If we would like to train a linear regression on this problem, we could use for instance scikit-learn:

>>> from sklearn.linear_model import LinearRegression
>>> reg = LinearRegression().fit(X, y)
>>> reg.coef_
array([-0.67735802, -0.70333477, -0.32484547])

However, with the presence of missing values, we cannot use this approach:

>>> try:
...     reg.fit(X_missing, y)
... except ValueError as e:
...     print(e)
Input X contains NaN.
LinearRegression does not accept missing values encoded as NaN natively.
For supervised learning, you might want to consider
sklearn.ensemble.HistGradientBoostingClassifier and Regressor which accept
missing values encoded as NaNs natively. Alternatively, it is possible to
preprocess the data, for instance by using an imputer transformer in a pipeline
or drop samples with missing values.
See https://scikit-learn.org/stable/modules/impute.html

scikit-learn is giving you a straightforward answer informing you that it does not accept missing values. Thus, one needs to a strategy to deal with missing values.

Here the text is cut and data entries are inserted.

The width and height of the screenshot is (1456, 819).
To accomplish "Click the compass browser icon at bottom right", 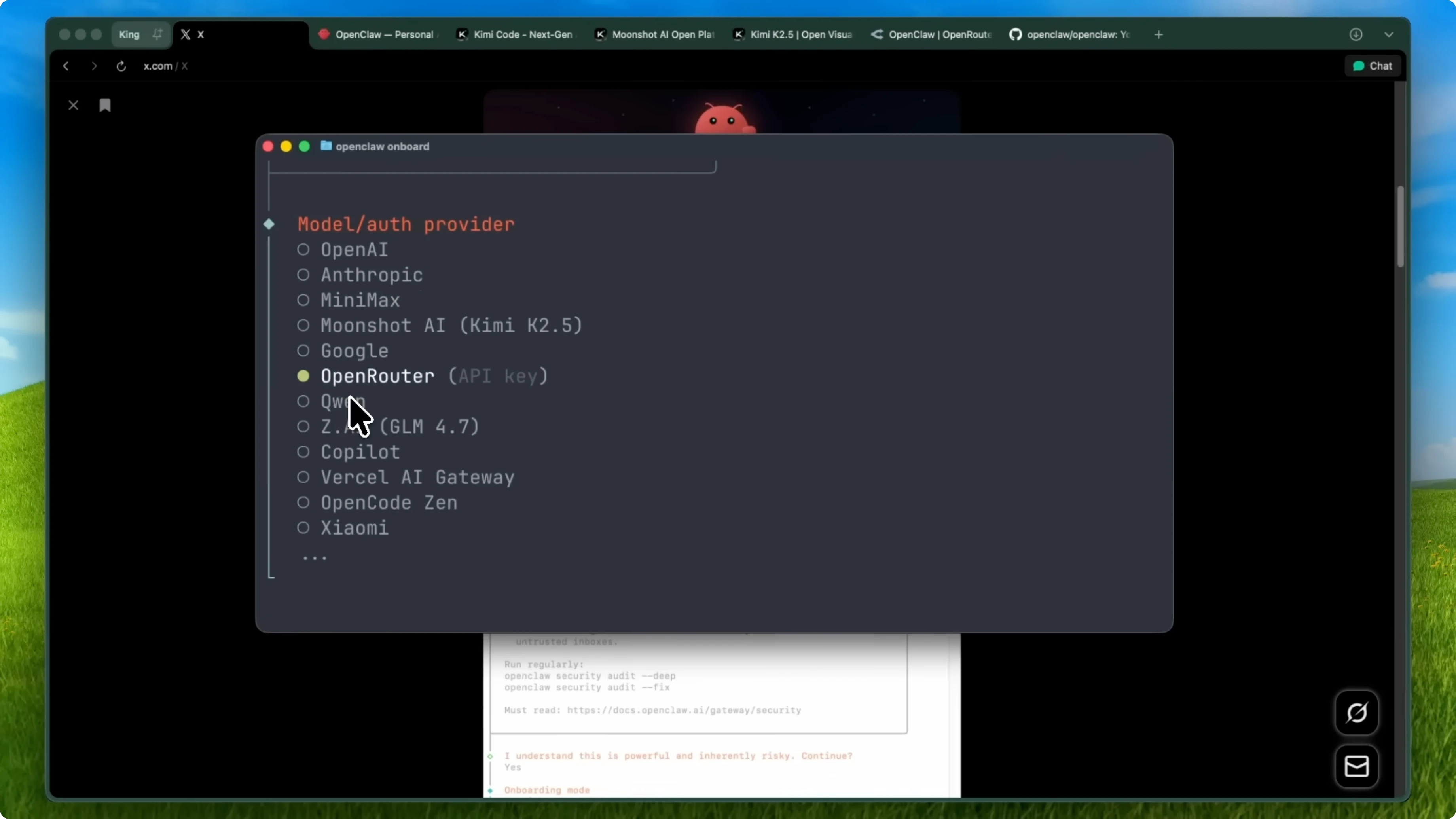I will pos(1357,713).
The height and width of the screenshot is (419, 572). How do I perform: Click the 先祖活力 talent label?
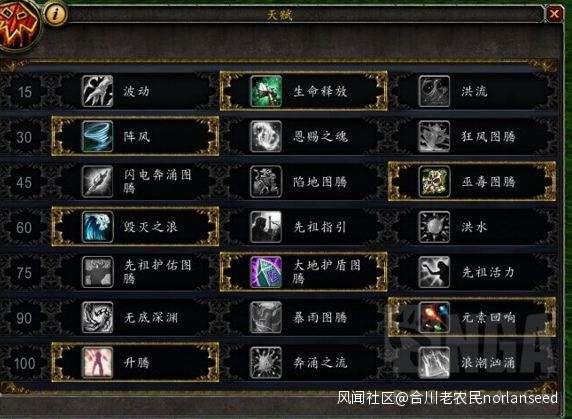click(488, 272)
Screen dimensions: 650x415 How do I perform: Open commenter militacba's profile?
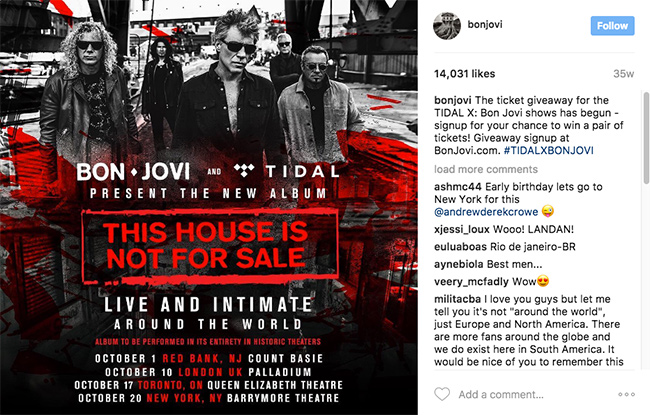pos(457,299)
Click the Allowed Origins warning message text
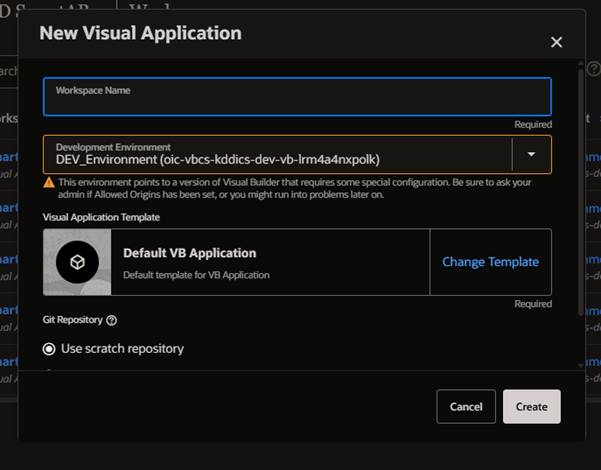601x470 pixels. [300, 189]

In the following section, we describe what are the missingness mechanisms used in the literature to simulate the presence of missing values in a dataset.

Missingness mechanisms

In the literature, there are three reported mechanism to control the missingness of a dataset: missing completely at random (MCAR), missing at random (MAR), and missing not at random (MNAR). We will give a brief description of each of them.

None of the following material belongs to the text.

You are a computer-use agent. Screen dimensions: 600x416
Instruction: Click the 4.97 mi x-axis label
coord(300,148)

MCAR strategy is straightforward. For a given feature, missing values are created at random. Let’s imagine the first feature in \(X\) contains missing values. MCAR strategy is be equivalent to:

>>> X_missing_mcar = X.copy()
>>> missing_values_indices = rng.choice(
...    n_samples, size=n_samples // 2, replace=False
... )
>>> X_missing_mcar[missing_values_indices, 0] = np.nan
>>> X_missing_mcar
array([[ 0.12573022, -0.13210486,  0.64042265],
       [ 0.10490012, -0.53566937,  0.36159505],
       [        nan,  0.94708096, -0.70373524],
       [        nan, -0.62327446,  0.04132598],
       [-2.32503077, -0.21879166, -1.24591095]])

Here, there is not link between the missing values and the features in \(X\).